Closed RaimondB closed 4 years ago

RaimondB commented 4 years ago

Add metrics and report them to (at least) influxdb.

Sensible metrics:

Using a framework such as https://www.app-metrics.io/reporting/reporters/influx-data/

jeroenhe commented 4 years ago

That would certainly be nice additions.

Not sure if it fits here, but what I'd like to have is the process offering a (HTTP API) health endpoint I can query using the HEALTHCHECK-functionality (part of the docker engine). This could help me detect and restart the container in case it doesn't function properly, according to its own provided API.

RaimondB commented 4 years ago

Not sure if it fits here, but what I'd like to have is the process offering a (HTTP API) health endpoint I can query using the HEALTHCHECK-functionality (part of the docker engine). This could help me detect and restart the container in case it doesn't function properly, according to its own provided API.

In the dev tag I have now a container image that includes a health check. @jeroenhendricksen Can you check if this also works in your environment?

jeroenhe commented 4 years ago

Not sure if it fits here, but what I'd like to have is the process offering a (HTTP API) health endpoint I can query using the HEALTHCHECK-functionality (part of the docker engine). This could help me detect and restart the container in case it doesn't function properly, according to its own provided API.

In the dev tag I have now a container image that includes a health check. @jeroenhendricksen Can you check if this also works in your environment?

It seems to work perfectly after only pulling the latest image and restarting it! The healthcheck reports a good health:

detecticam ./DetectiCam --configdir=/ ... Up (healthy) 80/tcp

I haven't really found a good way to make detecticam unhealthy (after first running a while), but when the container dies, it will auto restart itself thanks to autoheal (and yes, i need a kubernetes cluster ;-)

RaimondB commented 4 years ago

I haven't really found a good way to make detecticam unhealthy (after first running a while), but when the container dies, it will auto restart itself thanks to autoheal (and yes, i need a kubernetes cluster ;-)

I have tested the restarting by using docker stack deploy. And converting my node to a docker swarm single node cluster. K8s is just a bit to much for the home automation I have experienced :-) . But swarm seems to be a good alternative. I am now trying out portainer as a management console for the swarm. https://www.portainer.io/documentation/ . One drawback is that the containernames now become very long. And this messes up the docker grafana dashboard I have. But maybe I'll try out the Elastic + Prometheus setup. I have seen some nice Grafana dashboards for that stack.

jeroenhe commented 4 years ago

I have tested the restarting by using docker stack deploy. And converting my node to a docker swarm single node cluster. K8s is just a bit to much for the home automation I have experienced :-) . But swarm seems to be a good alternative. I am now trying out portainer as a management console for the swarm. https://www.portainer.io/documentation/ . One drawback is that the containernames now become very long. And this messes up the docker grafana dashboard I have. But maybe I'll try out the Elastic + Prometheus setup. I have seen some nice Grafana dashboards for that stack.

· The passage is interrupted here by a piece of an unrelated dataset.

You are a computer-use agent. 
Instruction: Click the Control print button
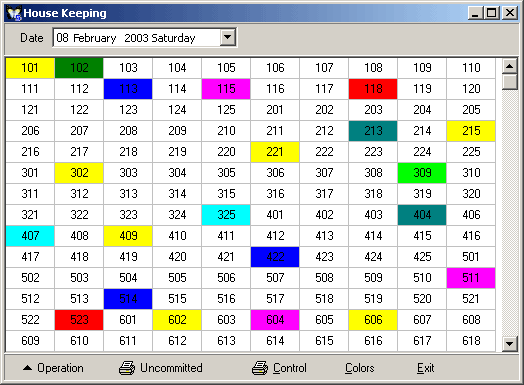(x=279, y=368)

You should consider giving Rancher's k3s a try. It's an easy to install, lightweight Kubernetes. Only reason I'm not yet running in yet is that when I install it, the traefik ingress controller that comes along with it hijacks my 443 port and all of my services are no longer accessible, so I can't easily migrate to k3s.

I don't know if this applies when you rely onDocker swarm stack files, but container names (for the underlying docker containers) can be controlled when using docker-compose. You can provide the container_name inside the docker-compose.yml per container, which allows you to control your containers with the container name that you choose.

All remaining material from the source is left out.